Fig. 2.

(A and B) Transmission electron microscopy with immunogold-labeled IRIS-1 (A), and IRIS-2 (B) antibodies (20-nm particles) and insulin antibodies (10-nm particles) were used to visualize the binding between IRIS-1/2 and insulin granules in INS-1 CD59-knockout (KO) cells overexpressing human IRIS-1 or IRIS-2, after low or high glucose incubation. Colocalization between IRIS proteins and insulin granules in low and high glucose conditions was quantified in C. (D) Isolated healthy human pancreatic islets were divided into two and treated with either low (1 mM), or high (16.7 mM) glucose for 72 h, followed by blotting using specific IRIS-1 antibodies. Quantification of five biological repeats (five different donors) is shown on the Right. (E) IRIS-1 protein levels were assessed by blotting of human pancreatic islets from T2D and healthy donors.
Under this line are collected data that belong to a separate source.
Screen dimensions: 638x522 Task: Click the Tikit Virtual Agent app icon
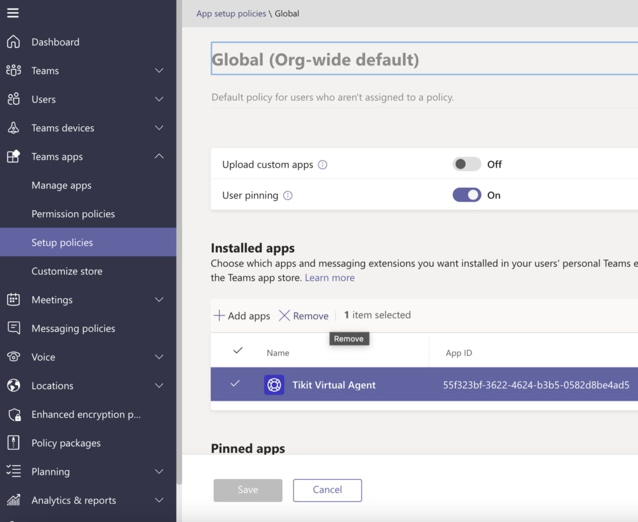click(x=274, y=385)
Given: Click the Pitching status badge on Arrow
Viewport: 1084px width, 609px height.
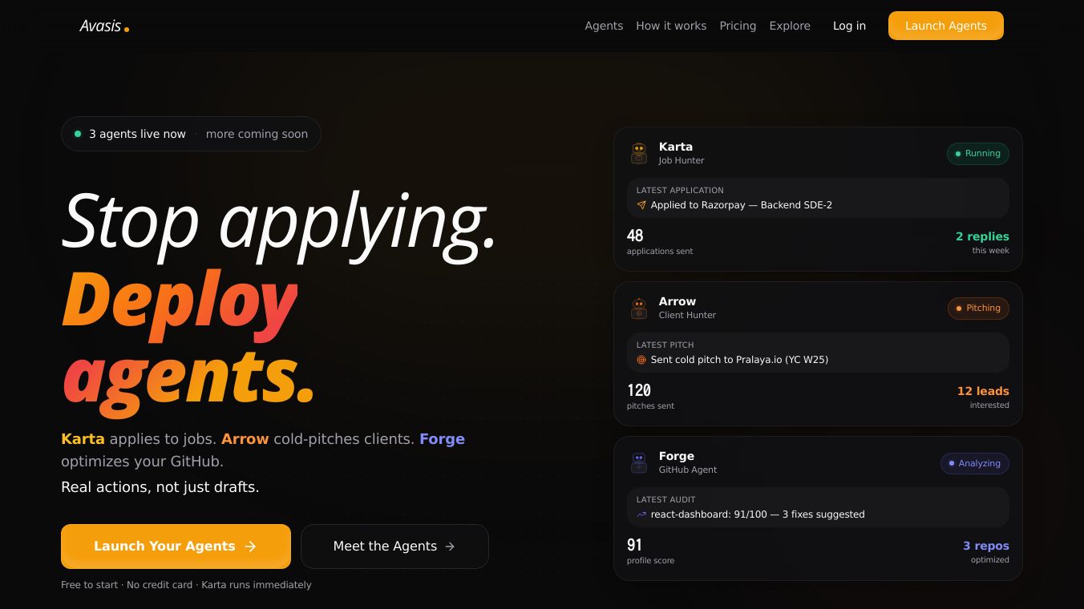Looking at the screenshot, I should [978, 309].
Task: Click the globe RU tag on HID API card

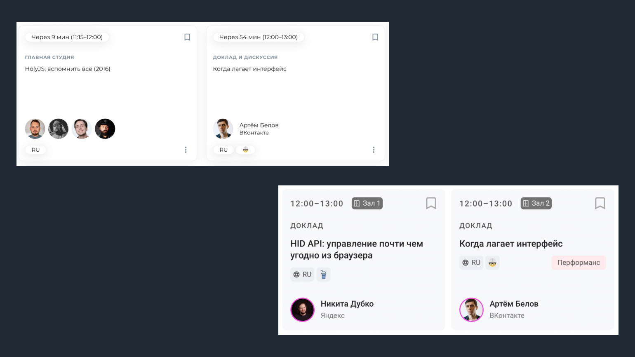Action: 302,274
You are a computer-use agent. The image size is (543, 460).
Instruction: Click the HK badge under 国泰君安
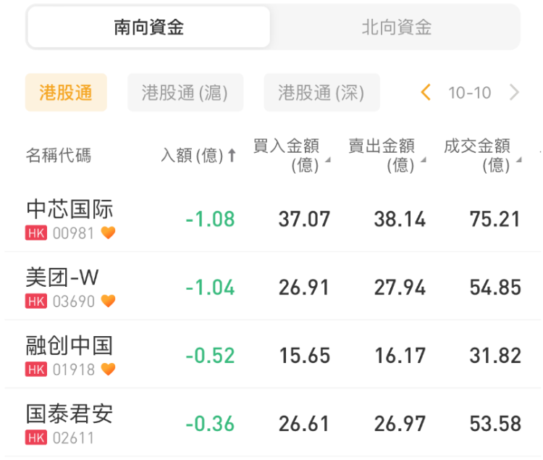tap(36, 438)

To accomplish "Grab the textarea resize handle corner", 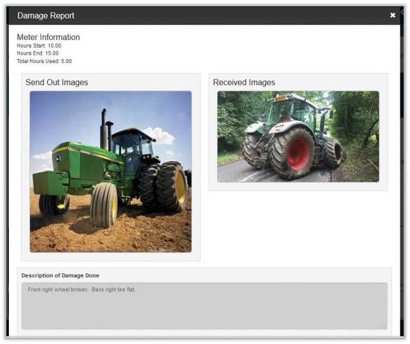I will [x=384, y=326].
Quantification of three technical repeats from nine healthy and 10 T2D donors is shown in F. Lysates of INS-1 cells overexpressing CD59 isoforms, treated with deglycosylating enzymes, indicates lack of glycosylation of IRIS-1 in human pancreatic islets and specificity of the IRIS-1 antibody. (G) IRIS-2 protein levels were assessed by blotting of human pancreatic islets from T2D and healthy donors. Quantification of three technical repeats from nine healhy and 10 T2D donors is shown in H. Statistics (in C): two-way ANOVA with Bonferroni’s posttest; (in D): two-tailed, paired t test; (in F and H): nonparametric Mann–Whitney test. Error bars indicate SD. *P < 0.05, **P < 0.01, and ****P < 0.0001.